Probability Theory-Part 2

Hello, how are you? During this holiday, I'm treating myself to some well-deserved rest surrounded by greenery. Crickets and birds are singing, and kittens are playing right near me while I read and study a bit. I must admit, the last article about the first part of probability theory was quite challenging, but do not give up: let's make another small effort. Let's conclude the discussion about probability theory by talking about the probability function, but first, we have to answer the following important question:

"What is a function?"

Personally, I prefer to consider a function as a kind of arrow that connects an input value to a corresponding output value, just as shown in the image below:

Keeping in mind this "definition" of a function, let's introduce the probability function, which is the "arrow" that connects an expected random variable value to the probability value that it will occur.

Let's make some examples to clarify everything.

Example n.1:

Let's consider an unbiased six-sided die. What is the probability of getting a 6 as the result after rolling this die?

Defining the set of input values (die values from 1 to 6) and the set of output values (probability values from 0 to 1), the probability function is the "arrow" that connects the input value 6 to its probability of occurrence (output).

By placing the input values on the x-axis and their respective probability values on the y-axis, we obtain a graph representing the distribution of probability values (see image below). In this case, the distribution is called "uniform" because each input value has the same output probability value.

Example n.2:

Now let's consider two unbiased six-sided dice. What is the probability that the total value is 9 after rolling both dice?

First of all, let's recall that after a roll, two dice can generate 36 different configurations since 6^2=36. Applying the classical method to calculate the probability of getting 9 as the sum of the rolls, we find that it is 0.11 (11%).

It's important to emphasize that in example n.2, the distribution graph is not uniform, as each input has a different probability value.

A clarification is needed. The previously described probability function refers to discrete variables (NOT continuous) and is better known as the probability mass function (PMF). In the case of continuous variables, the probability function is called the probability density function (PDF).

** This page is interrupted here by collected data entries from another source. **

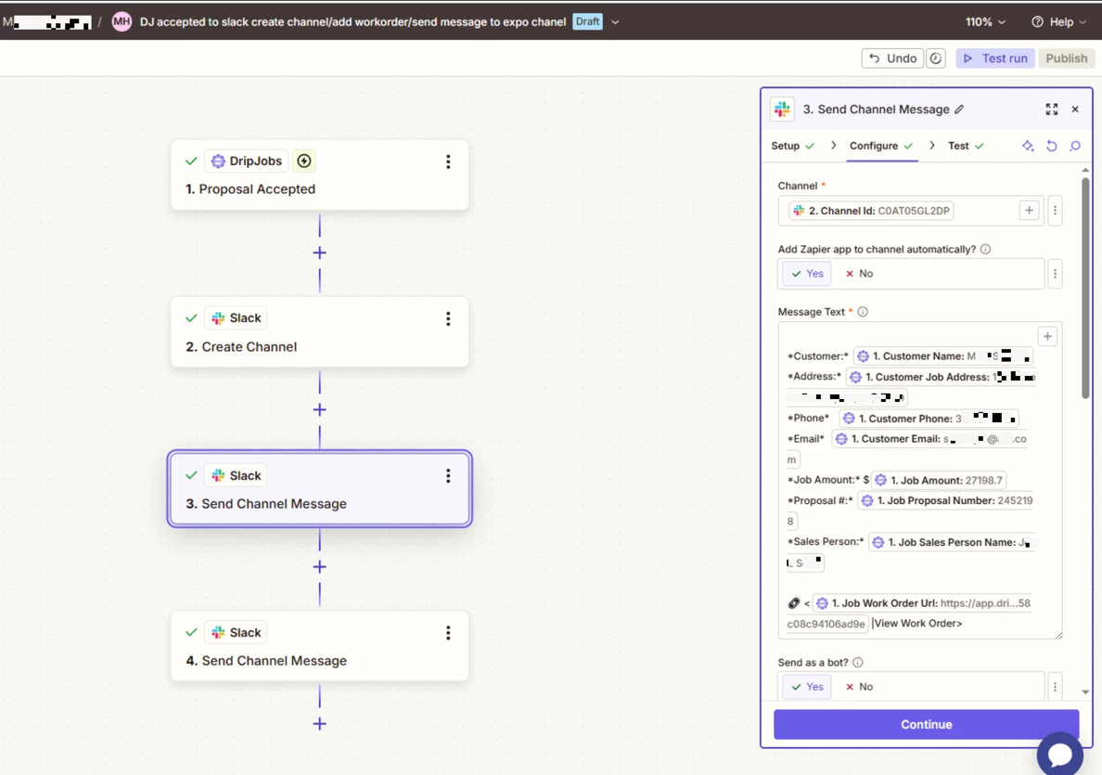The width and height of the screenshot is (1102, 775).
Task: Choose No for Send as a bot
Action: [859, 687]
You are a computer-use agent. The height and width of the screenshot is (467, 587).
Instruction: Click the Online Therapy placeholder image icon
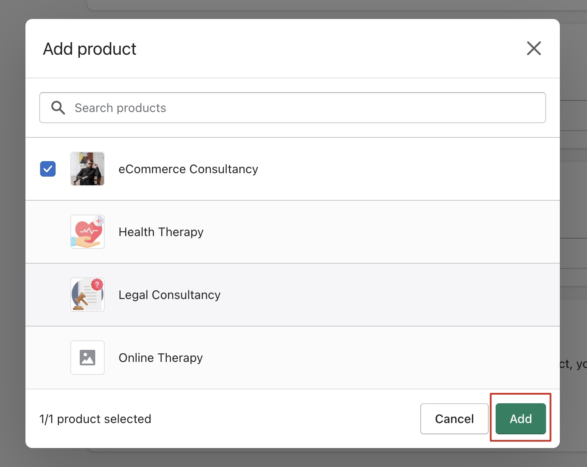[87, 358]
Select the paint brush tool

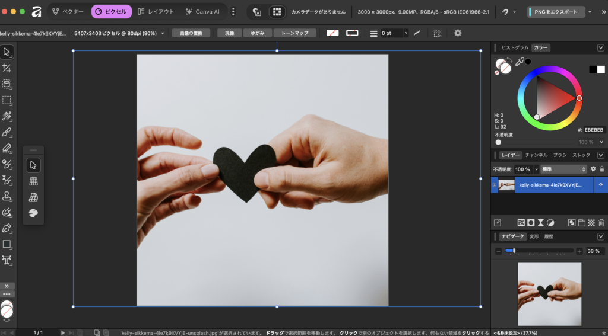(x=7, y=132)
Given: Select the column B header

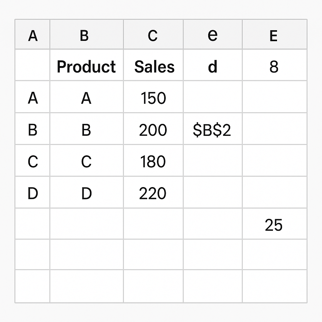Looking at the screenshot, I should pos(86,34).
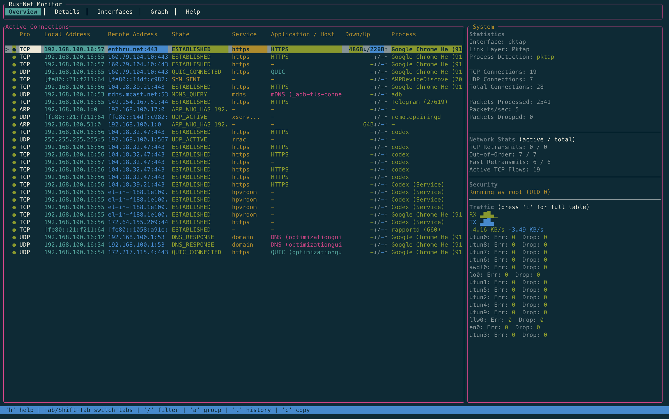Screen dimensions: 669x419
Task: Select the SYN_SENT connection row
Action: [234, 80]
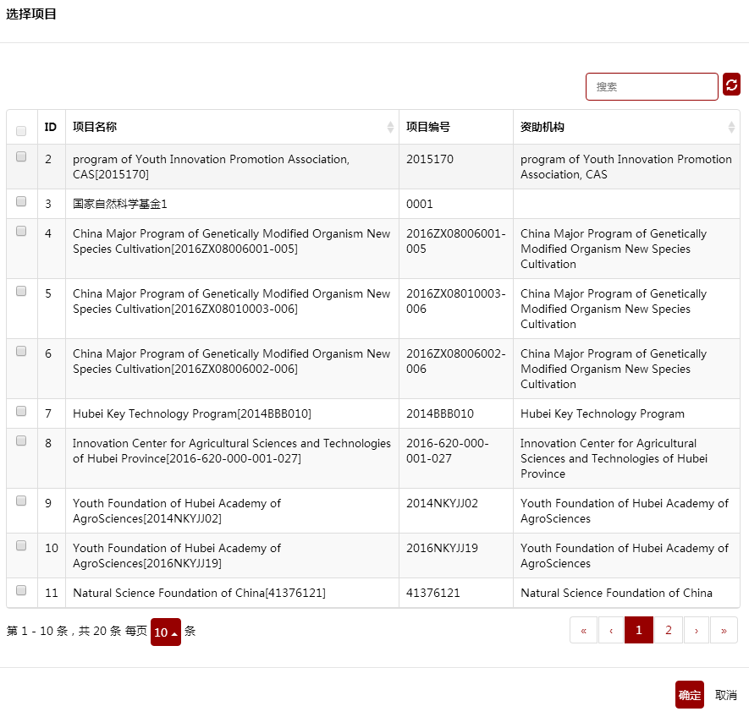Confirm with the 确定 button
This screenshot has height=717, width=749.
(689, 694)
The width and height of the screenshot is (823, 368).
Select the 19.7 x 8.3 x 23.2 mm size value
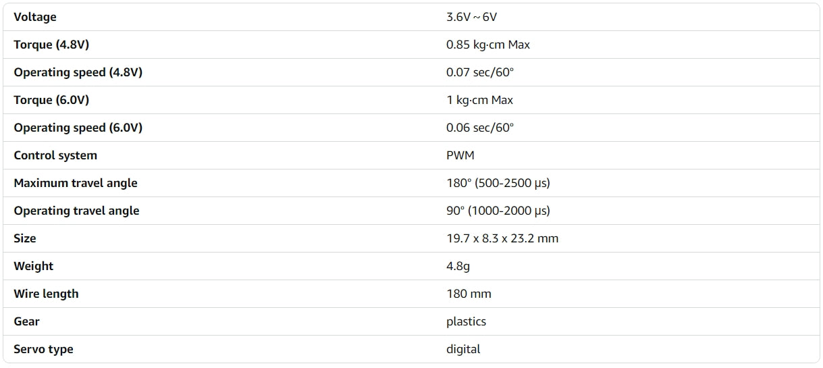click(x=502, y=238)
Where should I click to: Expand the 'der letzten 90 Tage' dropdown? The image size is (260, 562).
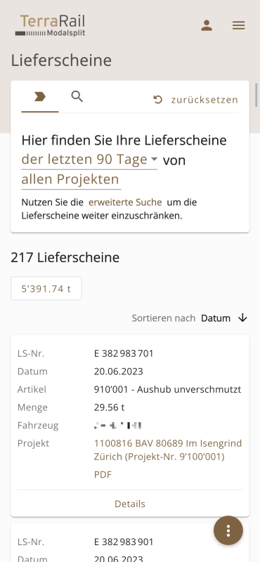click(x=89, y=159)
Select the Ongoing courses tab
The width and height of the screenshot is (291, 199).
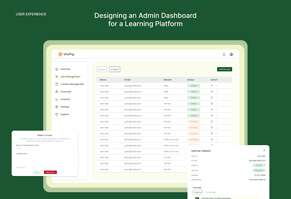[x=198, y=192]
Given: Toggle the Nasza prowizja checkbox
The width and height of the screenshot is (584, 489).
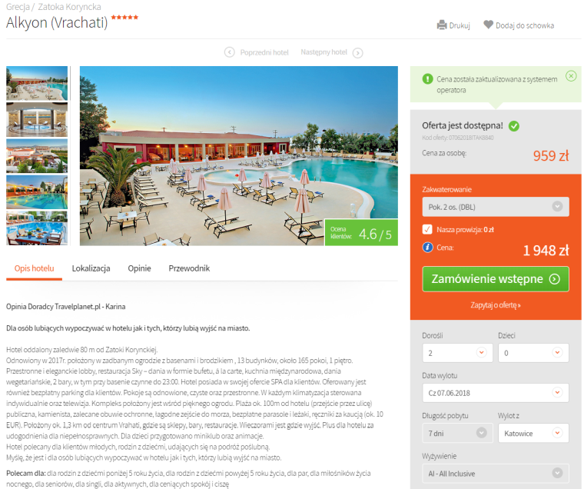Looking at the screenshot, I should pyautogui.click(x=427, y=229).
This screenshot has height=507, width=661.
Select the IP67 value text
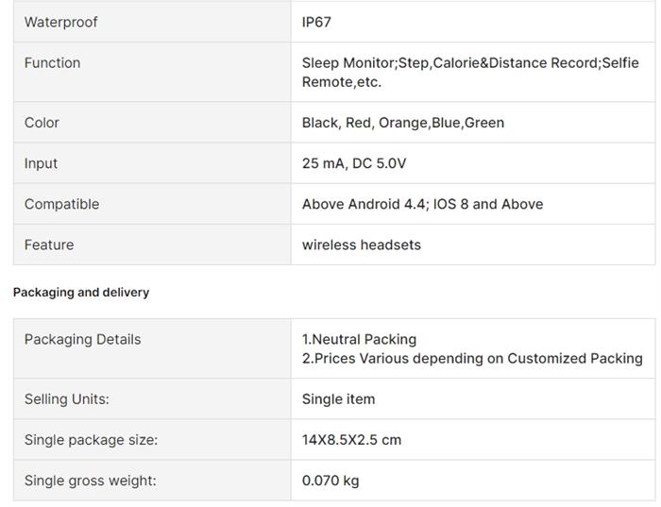[316, 22]
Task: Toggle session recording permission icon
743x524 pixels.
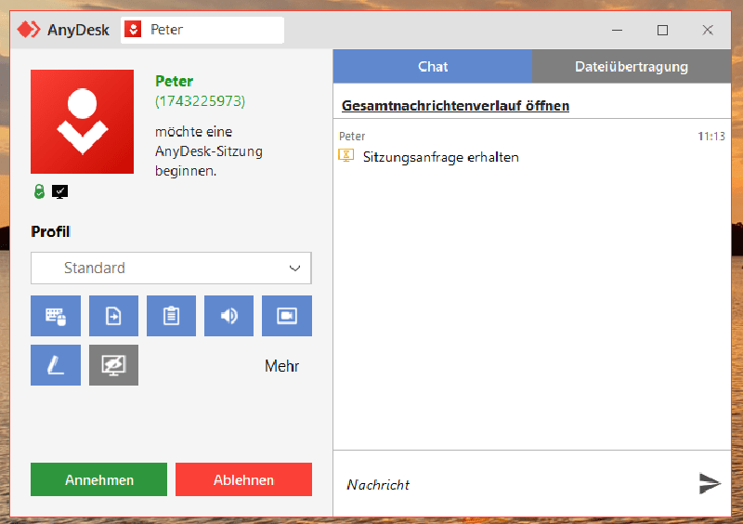Action: 286,316
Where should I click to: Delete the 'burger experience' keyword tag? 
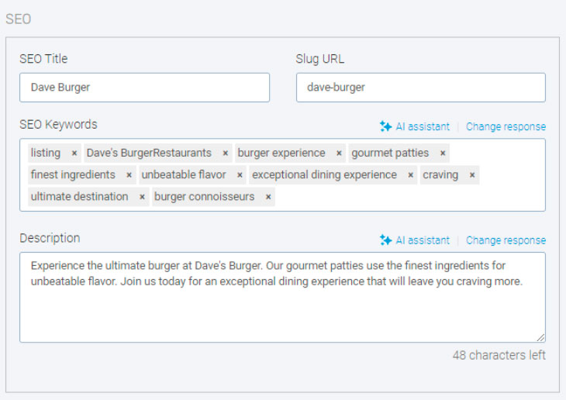tap(339, 153)
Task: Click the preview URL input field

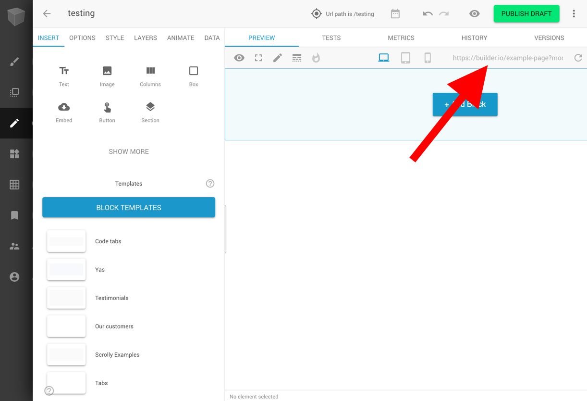Action: coord(508,58)
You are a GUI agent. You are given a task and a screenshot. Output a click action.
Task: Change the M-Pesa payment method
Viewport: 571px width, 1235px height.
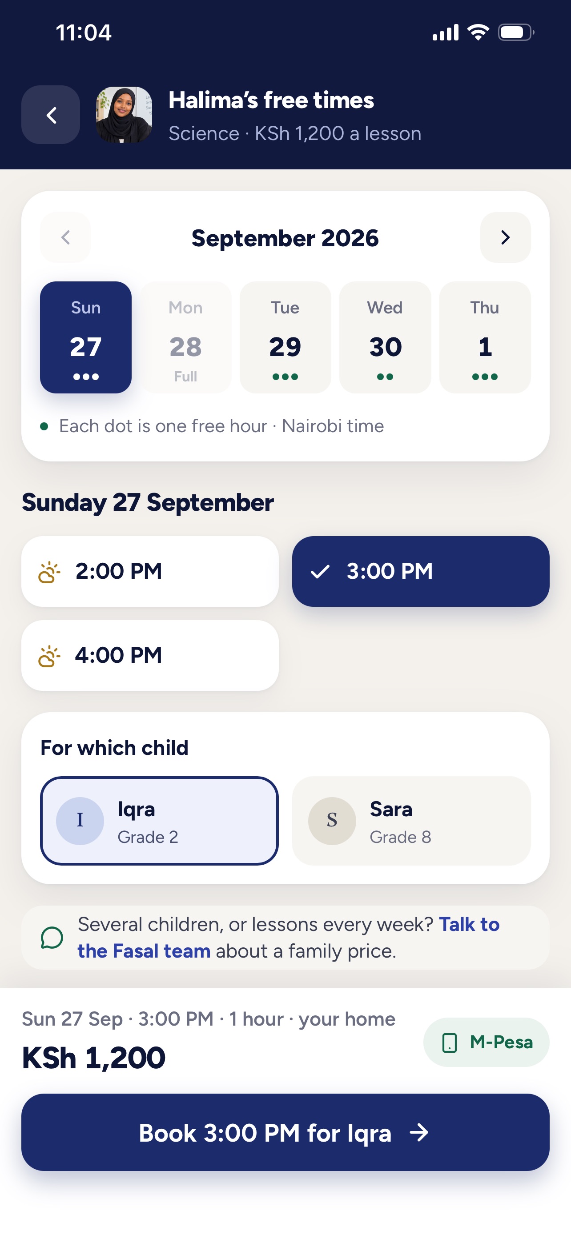pos(486,1042)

Therefore, it's crucial to make this distinction:

For discrete variables, the probability mass function allows us to calculate the probability of a specific input value occurring. The "arrow" connects an input value to an output value. Additionally, in this case, distribution graphs of probability values resemble bar graphs.
For continuous variables, the probability density function, and the corresponding probability value for an input value, is determined by the integral of the function, which is the area under the curve in a range of values where the input value lies.

For now, the key concept to remember is:

The values of a random variable are "linked" to their respective probability values through a probability function. Also, by placing the probability values on the y-axis and the values of the random variable on the x-axis, it's possible to construct a graph called the "probability distribution."

Houston, we have a problem.

As you may have noticed, each random variable possesses a specific probability mass function or probability density function that connects its values with their respective probabilities. Consequently, every random variable has a specific distribution of relative probability values.

Thus, it's easy to understand that, since random variables are infinite, the types of probability functions and the types of probability distribution graphs are also infinite.

So, every time you encounter a new random variable that no one has studied before and you want to define the distribution of relative probability values, you have to mathematically derive the complex and detailed probability function that allows you to link the variable's values to probability values. Good luck with that. I dare say you find yourself in a rather challenging situation.

Are you still there? Has someone hidden under the bed?

Take courage, there's good news in all of this. Over the past 400 years, statisticians have studied numerous random variables and have derived their probability functions, thus also obtaining the distributions of relative probability values. In short, they have put in a significant effort to simplify our lives. From this extensive effort, it has become apparent that there are probability functions that adapt to different types of random variables, and for this reason, they are called notable functions. Of course, the respective distributions of probability values are defined as notable distributions.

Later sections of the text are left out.